__READING PASSAGE__:
═══
“Preaching Without a Pulpit: Women’s Rhetorical Contributions to Scientific Christianity in America, 1880–1915.”
Scalise, Brandy. “Preaching Without a Pulpit: Women’s Rhetorical Contributions to Scientific Christianity in America, 1880–1915.” PhD Dissertation, University of Pennsylvania, 2011.
Scalise acknowledges the generous research fellowship she received from the Mary Baker Eddy Library while she wrote this dissertation. Making full use of the Library archives, she explored “the widespread public debate surrounding metaphysical healing in the late nineteenth-century…” (iii), especially through the study of rhetorical theories and practices of contemporaries, Mary Baker Eddy and Emma Curtis Hopkins. Both female metaphysical healers assumed the harmony of science and religion, thereby engaging both the Christian and liberal rhetorical traditions. Scalise argues they were both part of the “conciliatory project of liberal Christianity during the period, challenging the assumption that the rhetorical practices exhibited in the liberal and Christian traditions are inherently contradictory” (iii). ‘Liberal,’ she defines as “metaphysical rhetorics with aims distinct from evangelical rhetorics and traditional pulpit oratory” (iii). Scalise identifies three themes to characterize metaphysical healing as liberal discourse: social progress vs. individual enlightenment; reason vs. passionate belief; and professional authority vs. individual expression. Ironically, Scalise argues, both Eddy and Hopkins risked being dismissed as speakers since their arguments rested on liberal assumptions. Although Hopkins promoted religious discourse more radical than Eddy’s, both women suggest “that a liberal religious discourse held implications for nineteenth-century women that were contradictory, shifting, and undeniably complicated” (iv).
═══
__Items stored from a collection__:
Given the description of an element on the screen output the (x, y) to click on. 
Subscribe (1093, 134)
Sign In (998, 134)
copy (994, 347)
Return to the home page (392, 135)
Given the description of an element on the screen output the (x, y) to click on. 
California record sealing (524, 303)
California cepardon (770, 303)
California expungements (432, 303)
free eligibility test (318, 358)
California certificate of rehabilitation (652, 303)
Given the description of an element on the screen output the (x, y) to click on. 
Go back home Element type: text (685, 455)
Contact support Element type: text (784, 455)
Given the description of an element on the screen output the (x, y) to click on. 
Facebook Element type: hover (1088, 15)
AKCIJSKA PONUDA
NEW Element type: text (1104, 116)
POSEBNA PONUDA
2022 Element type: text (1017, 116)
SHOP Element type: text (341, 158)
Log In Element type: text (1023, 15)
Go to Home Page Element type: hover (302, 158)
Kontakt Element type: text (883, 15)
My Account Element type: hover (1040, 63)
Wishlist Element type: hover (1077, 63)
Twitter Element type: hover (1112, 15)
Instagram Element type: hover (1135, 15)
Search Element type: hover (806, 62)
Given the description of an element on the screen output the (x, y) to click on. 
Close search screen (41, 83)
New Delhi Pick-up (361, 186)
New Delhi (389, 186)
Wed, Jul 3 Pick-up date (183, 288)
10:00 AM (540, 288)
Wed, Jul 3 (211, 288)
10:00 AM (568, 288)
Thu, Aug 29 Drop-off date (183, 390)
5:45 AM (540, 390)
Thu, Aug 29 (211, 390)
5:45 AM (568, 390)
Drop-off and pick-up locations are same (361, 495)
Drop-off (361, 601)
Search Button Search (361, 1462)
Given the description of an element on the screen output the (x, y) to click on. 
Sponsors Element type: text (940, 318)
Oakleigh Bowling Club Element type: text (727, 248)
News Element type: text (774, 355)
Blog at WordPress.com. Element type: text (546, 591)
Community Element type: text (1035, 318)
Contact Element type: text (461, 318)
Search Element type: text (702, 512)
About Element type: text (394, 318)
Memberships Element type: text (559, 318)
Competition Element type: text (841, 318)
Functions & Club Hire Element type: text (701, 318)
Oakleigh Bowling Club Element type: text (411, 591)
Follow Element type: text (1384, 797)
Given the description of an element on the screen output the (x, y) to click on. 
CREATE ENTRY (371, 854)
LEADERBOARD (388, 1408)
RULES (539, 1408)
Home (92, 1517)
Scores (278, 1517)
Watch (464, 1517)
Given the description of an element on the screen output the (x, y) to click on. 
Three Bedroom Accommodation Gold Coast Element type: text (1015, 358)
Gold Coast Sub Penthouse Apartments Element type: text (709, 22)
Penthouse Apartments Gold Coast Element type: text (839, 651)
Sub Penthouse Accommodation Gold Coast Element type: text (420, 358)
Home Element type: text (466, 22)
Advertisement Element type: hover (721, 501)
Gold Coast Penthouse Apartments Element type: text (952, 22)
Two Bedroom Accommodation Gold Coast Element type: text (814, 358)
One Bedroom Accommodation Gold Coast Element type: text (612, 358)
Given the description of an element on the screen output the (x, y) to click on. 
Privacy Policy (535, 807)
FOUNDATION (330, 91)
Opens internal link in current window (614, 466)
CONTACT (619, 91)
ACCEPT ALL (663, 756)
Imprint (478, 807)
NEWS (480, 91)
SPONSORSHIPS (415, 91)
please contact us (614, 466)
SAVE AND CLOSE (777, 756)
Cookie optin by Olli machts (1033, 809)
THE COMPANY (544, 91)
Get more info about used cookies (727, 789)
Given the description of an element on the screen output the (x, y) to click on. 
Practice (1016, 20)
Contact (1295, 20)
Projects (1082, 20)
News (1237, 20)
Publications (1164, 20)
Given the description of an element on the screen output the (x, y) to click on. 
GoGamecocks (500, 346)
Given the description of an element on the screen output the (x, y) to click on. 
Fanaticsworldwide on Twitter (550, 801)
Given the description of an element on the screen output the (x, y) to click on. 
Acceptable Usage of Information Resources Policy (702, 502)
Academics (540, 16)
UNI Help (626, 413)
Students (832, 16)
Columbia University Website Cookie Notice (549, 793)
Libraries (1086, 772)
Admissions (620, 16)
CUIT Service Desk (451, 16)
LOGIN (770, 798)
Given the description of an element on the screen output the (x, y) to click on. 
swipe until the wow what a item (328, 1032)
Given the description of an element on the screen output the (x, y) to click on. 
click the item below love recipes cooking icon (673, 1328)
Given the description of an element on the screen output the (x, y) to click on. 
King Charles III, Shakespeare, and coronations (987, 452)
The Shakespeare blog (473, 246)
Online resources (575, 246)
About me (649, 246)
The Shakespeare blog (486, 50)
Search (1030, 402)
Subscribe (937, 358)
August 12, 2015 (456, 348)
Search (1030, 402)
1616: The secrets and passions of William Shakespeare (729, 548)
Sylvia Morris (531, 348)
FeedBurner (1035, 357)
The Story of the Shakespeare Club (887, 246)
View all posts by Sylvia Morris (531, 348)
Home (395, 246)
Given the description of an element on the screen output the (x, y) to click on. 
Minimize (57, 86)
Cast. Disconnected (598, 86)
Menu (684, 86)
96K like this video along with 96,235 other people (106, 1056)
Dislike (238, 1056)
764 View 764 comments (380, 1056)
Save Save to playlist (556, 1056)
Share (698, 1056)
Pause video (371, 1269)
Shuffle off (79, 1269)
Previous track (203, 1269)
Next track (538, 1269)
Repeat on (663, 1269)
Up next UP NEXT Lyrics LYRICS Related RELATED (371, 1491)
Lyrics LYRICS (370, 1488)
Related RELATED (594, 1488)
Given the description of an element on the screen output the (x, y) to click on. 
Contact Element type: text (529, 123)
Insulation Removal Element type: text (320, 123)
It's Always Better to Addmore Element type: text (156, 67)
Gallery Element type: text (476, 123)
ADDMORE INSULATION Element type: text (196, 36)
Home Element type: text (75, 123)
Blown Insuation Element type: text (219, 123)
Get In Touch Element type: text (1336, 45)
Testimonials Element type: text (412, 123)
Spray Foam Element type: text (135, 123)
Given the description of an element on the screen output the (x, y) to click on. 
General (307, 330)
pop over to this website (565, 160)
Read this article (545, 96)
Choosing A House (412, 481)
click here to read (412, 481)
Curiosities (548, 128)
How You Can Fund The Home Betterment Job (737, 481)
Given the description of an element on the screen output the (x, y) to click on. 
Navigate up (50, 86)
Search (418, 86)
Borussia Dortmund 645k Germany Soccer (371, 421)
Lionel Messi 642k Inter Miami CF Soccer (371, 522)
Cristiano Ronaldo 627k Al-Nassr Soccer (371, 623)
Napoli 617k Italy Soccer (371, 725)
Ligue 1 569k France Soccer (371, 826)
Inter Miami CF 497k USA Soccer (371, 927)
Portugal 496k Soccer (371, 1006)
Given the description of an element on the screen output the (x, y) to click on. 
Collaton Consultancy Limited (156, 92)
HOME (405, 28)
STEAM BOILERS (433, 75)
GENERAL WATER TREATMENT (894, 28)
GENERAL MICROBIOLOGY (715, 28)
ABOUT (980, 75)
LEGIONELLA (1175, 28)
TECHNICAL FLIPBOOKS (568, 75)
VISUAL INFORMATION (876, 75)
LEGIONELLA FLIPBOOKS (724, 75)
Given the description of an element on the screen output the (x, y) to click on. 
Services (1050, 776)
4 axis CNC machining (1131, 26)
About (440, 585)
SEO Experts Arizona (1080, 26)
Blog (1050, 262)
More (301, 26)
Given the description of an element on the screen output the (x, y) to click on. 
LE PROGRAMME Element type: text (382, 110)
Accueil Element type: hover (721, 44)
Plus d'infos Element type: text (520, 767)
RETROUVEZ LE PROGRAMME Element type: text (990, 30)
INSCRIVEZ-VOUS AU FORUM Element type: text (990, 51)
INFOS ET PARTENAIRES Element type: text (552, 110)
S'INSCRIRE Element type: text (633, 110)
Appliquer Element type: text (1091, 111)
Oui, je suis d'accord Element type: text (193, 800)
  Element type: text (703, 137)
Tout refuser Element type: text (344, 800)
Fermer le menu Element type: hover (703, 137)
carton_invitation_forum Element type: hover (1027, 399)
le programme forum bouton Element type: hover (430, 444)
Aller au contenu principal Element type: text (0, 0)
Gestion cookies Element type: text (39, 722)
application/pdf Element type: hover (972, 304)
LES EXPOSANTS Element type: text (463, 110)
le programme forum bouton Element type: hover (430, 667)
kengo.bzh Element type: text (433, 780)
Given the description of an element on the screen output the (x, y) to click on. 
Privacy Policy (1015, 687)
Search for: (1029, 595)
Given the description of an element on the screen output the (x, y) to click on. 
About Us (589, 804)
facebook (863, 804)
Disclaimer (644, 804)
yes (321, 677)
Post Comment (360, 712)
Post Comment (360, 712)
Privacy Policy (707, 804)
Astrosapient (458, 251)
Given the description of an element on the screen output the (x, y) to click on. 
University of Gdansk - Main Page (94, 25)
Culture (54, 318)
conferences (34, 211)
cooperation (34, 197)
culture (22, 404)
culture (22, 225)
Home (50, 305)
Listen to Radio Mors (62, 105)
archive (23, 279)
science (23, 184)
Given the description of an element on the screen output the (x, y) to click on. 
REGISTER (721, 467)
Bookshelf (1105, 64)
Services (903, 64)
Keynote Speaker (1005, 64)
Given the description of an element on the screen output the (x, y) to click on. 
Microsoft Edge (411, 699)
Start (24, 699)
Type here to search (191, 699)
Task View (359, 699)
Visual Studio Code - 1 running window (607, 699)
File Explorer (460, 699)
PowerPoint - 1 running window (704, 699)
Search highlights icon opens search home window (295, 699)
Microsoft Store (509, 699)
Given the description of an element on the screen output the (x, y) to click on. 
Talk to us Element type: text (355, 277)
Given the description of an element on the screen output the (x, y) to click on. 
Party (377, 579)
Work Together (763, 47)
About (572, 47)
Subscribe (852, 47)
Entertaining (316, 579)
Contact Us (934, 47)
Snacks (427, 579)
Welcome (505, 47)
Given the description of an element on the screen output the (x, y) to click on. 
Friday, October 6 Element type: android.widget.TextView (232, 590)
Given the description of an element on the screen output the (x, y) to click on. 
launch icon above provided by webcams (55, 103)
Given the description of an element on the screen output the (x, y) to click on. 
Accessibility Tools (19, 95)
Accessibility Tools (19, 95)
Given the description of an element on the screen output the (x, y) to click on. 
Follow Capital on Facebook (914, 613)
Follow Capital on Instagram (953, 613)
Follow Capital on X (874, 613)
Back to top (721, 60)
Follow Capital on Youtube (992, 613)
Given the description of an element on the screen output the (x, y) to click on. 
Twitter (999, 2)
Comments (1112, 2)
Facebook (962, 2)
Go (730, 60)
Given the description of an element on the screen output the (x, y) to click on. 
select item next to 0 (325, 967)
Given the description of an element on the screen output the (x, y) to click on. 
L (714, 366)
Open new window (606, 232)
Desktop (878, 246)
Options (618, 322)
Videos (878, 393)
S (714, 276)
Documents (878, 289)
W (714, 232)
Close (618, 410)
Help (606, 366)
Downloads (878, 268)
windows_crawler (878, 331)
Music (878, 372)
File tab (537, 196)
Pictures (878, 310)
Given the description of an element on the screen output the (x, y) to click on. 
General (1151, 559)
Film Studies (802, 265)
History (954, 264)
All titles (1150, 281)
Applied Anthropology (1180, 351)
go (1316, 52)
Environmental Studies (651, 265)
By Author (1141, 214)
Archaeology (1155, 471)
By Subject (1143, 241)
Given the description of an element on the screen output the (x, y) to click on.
═══
__THE TASKS__:
1) Set down the dissertation summary word for word, in full.
2) Please extract, word for word, the rows from their first line through the line containing "California certificate of", including both of those lines.

__THE SOLUTIONS__:
1)
“Preaching Without a Pulpit: Women’s Rhetorical Contributions to Scientific Christianity in America, 1880–1915.”
Scalise, Brandy. “Preaching Without a Pulpit: Women’s Rhetorical Contributions to Scientific Christianity in America, 1880–1915.” PhD Dissertation, University of Pennsylvania, 2011.
Scalise acknowledges the generous research fellowship she received from the Mary Baker Eddy Library while she wrote this dissertation. Making full use of the Library archives, she explored “the widespread public debate surrounding metaphysical healing in the late nineteenth-century…” (iii), especially through the study of rhetorical theories and practices of contemporaries, Mary Baker Eddy and Emma Curtis Hopkins. Both female metaphysical healers assumed the harmony of science and religion, thereby engaging both the Christian and liberal rhetorical traditions. Scalise argues they were both part of the “conciliatory project of liberal Christianity during the period, challenging the assumption that the rhetorical practices exhibited in the liberal and Christian traditions are inherently contradictory” (iii). ‘Liberal,’ she defines as “metaphysical rhetorics with aims distinct from evangelical rhetorics and traditional pulpit oratory” (iii). Scalise identifies three themes to characterize metaphysical healing as liberal discourse: social progress vs. individual enlightenment; reason vs. passionate belief; and professional authority vs. individual expression. Ironically, Scalise argues, both Eddy and Hopkins risked being dismissed as speakers since their arguments rested on liberal assumptions. Although Hopkins promoted religious discourse more radical than Eddy’s, both women suggest “that a liberal religious discourse held implications for nineteenth-century women that were contradictory, shifting, and undeniably complicated” (iv).

2)
Given the description of an element on the screen output the (x, y) to click on. 
Subscribe (1093, 134)
Sign In (998, 134)
copy (994, 347)
Return to the home page (392, 135)
Given the description of an element on the screen output the (x, y) to click on. 
California record sealing (524, 303)
California cepardon (770, 303)
California expungements (432, 303)
free eligibility test (318, 358)
California certificate of rehabilitation (652, 303)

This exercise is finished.